# [EXERCISE DETAILS]
Starting at the top of the entries below, set down every line exactly, please, until you reach the line with "Task: Select the $150.00 total value", which is included too.

# [AVAILABLE RECORDS]
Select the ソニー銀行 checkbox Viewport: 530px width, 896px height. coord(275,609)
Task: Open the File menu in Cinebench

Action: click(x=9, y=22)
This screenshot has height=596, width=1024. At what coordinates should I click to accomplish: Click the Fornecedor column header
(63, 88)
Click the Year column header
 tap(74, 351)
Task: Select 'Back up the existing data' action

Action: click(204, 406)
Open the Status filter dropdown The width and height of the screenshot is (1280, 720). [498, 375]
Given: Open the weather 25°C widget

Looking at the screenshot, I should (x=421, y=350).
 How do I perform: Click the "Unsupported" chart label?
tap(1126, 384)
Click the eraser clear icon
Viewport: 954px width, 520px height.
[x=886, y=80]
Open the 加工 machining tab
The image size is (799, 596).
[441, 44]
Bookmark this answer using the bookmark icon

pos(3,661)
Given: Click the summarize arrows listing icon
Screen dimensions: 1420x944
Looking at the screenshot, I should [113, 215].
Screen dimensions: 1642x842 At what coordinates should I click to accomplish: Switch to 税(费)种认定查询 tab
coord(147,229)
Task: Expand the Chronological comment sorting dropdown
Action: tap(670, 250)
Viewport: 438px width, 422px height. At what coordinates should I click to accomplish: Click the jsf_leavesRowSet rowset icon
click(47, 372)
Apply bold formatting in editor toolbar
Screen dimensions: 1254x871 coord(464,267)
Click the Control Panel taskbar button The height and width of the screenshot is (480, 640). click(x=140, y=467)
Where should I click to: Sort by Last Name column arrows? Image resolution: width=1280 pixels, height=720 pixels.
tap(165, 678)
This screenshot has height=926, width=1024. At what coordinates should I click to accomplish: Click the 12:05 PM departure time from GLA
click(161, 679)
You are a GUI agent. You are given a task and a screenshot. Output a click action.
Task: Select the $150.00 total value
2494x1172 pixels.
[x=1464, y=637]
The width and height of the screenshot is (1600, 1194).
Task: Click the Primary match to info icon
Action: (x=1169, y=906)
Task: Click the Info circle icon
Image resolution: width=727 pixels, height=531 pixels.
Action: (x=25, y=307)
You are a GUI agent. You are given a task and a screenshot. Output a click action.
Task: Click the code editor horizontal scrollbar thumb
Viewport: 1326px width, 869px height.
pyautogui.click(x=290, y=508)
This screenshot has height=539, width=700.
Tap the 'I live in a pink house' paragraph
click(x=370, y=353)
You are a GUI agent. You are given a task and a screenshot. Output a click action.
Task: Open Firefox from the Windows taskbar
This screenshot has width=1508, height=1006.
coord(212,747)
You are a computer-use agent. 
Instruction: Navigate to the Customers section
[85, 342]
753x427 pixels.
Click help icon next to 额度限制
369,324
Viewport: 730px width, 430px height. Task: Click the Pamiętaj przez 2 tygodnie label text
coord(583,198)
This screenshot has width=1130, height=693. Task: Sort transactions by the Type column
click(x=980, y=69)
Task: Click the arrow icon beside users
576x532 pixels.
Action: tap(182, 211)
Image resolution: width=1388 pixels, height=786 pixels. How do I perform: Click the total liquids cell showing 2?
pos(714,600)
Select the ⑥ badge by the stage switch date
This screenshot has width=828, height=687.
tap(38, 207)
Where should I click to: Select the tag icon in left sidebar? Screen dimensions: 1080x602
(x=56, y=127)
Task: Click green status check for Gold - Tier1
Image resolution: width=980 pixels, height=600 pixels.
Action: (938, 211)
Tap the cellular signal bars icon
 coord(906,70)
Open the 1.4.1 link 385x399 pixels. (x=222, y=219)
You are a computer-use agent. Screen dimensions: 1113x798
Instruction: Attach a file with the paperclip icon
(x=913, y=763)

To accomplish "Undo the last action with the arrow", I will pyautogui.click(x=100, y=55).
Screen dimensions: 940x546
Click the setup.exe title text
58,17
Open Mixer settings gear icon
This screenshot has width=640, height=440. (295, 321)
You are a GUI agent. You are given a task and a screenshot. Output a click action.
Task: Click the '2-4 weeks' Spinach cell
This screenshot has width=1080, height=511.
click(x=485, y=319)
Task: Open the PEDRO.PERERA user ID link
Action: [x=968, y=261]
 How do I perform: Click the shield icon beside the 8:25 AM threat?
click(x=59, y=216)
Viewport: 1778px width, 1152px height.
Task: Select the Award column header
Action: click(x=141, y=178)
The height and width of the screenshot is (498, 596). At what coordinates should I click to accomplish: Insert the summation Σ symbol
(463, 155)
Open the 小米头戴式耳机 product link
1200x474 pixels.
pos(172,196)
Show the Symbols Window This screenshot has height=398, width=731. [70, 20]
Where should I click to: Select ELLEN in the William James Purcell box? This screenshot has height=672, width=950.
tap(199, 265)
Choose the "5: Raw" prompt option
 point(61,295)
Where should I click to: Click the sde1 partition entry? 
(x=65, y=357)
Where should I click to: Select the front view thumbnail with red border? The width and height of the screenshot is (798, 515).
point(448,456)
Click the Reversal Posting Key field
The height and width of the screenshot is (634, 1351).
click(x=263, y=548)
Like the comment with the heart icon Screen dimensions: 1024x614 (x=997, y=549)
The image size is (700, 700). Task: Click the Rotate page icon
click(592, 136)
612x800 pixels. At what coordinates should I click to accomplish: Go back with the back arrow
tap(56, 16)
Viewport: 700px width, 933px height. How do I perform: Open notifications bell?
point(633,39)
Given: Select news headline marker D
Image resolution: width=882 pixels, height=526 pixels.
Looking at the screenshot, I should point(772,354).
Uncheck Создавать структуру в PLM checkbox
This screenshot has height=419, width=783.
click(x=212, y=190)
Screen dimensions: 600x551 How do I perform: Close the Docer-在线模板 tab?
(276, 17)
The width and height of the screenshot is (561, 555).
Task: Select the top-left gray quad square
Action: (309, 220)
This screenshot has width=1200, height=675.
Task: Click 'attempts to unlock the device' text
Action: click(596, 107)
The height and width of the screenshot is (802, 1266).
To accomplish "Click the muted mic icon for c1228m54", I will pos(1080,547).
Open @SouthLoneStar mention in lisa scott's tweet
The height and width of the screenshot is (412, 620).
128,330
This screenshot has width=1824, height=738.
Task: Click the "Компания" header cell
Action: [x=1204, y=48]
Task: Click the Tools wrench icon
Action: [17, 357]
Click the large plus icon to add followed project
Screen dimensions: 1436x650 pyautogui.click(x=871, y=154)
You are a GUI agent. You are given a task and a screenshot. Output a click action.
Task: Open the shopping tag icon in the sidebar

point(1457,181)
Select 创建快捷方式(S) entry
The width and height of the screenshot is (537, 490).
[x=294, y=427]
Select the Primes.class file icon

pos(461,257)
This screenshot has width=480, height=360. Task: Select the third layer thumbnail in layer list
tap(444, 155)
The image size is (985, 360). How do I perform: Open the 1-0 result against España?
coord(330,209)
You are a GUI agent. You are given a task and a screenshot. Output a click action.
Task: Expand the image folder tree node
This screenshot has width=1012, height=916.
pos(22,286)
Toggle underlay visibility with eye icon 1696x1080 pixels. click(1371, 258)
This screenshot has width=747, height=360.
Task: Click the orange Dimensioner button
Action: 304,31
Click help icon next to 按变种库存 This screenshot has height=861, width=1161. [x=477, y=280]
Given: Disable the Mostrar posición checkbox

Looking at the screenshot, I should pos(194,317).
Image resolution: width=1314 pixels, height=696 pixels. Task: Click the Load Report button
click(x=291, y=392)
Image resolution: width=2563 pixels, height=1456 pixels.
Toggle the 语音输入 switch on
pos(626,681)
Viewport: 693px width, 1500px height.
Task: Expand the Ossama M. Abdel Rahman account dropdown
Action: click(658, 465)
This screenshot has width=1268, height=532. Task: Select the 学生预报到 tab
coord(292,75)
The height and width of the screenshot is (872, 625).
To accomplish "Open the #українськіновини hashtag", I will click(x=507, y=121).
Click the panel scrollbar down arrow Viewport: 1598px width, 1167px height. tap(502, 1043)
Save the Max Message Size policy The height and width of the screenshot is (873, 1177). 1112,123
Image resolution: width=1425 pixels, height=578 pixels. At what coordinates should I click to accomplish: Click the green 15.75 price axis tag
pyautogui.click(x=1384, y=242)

# [RESPONSE TO THE EXERCISE]
Select the ソニー銀行 checkbox Viewport: 530px width, 896px height. coord(275,609)
Task: Open the File menu in Cinebench

Action: click(x=9, y=22)
This screenshot has height=596, width=1024. At what coordinates should I click to accomplish: Click the Fornecedor column header
(63, 88)
Click the Year column header
 tap(74, 351)
Task: Select 'Back up the existing data' action

Action: click(204, 406)
Open the Status filter dropdown The width and height of the screenshot is (1280, 720). [498, 375]
Given: Open the weather 25°C widget

Looking at the screenshot, I should (x=421, y=350).
 How do I perform: Click the "Unsupported" chart label?
tap(1126, 384)
Click the eraser clear icon
Viewport: 954px width, 520px height.
[x=886, y=80]
Open the 加工 machining tab
The image size is (799, 596).
[441, 44]
Bookmark this answer using the bookmark icon

pos(3,661)
Given: Click the summarize arrows listing icon
Screen dimensions: 1420x944
Looking at the screenshot, I should [113, 215].
Screen dimensions: 1642x842 At what coordinates should I click to accomplish: Switch to 税(费)种认定查询 tab
coord(147,229)
Task: Expand the Chronological comment sorting dropdown
Action: tap(670, 250)
Viewport: 438px width, 422px height. At what coordinates should I click to accomplish: Click the jsf_leavesRowSet rowset icon
click(47, 372)
Apply bold formatting in editor toolbar
Screen dimensions: 1254x871 coord(464,267)
Click the Control Panel taskbar button The height and width of the screenshot is (480, 640). click(x=140, y=467)
Where should I click to: Sort by Last Name column arrows? Image resolution: width=1280 pixels, height=720 pixels.
tap(165, 678)
This screenshot has height=926, width=1024. At what coordinates should I click to accomplish: Click the 12:05 PM departure time from GLA
click(161, 679)
You are a GUI agent. You are given a task and a screenshot. Output a click action.
Task: Select the $150.00 total value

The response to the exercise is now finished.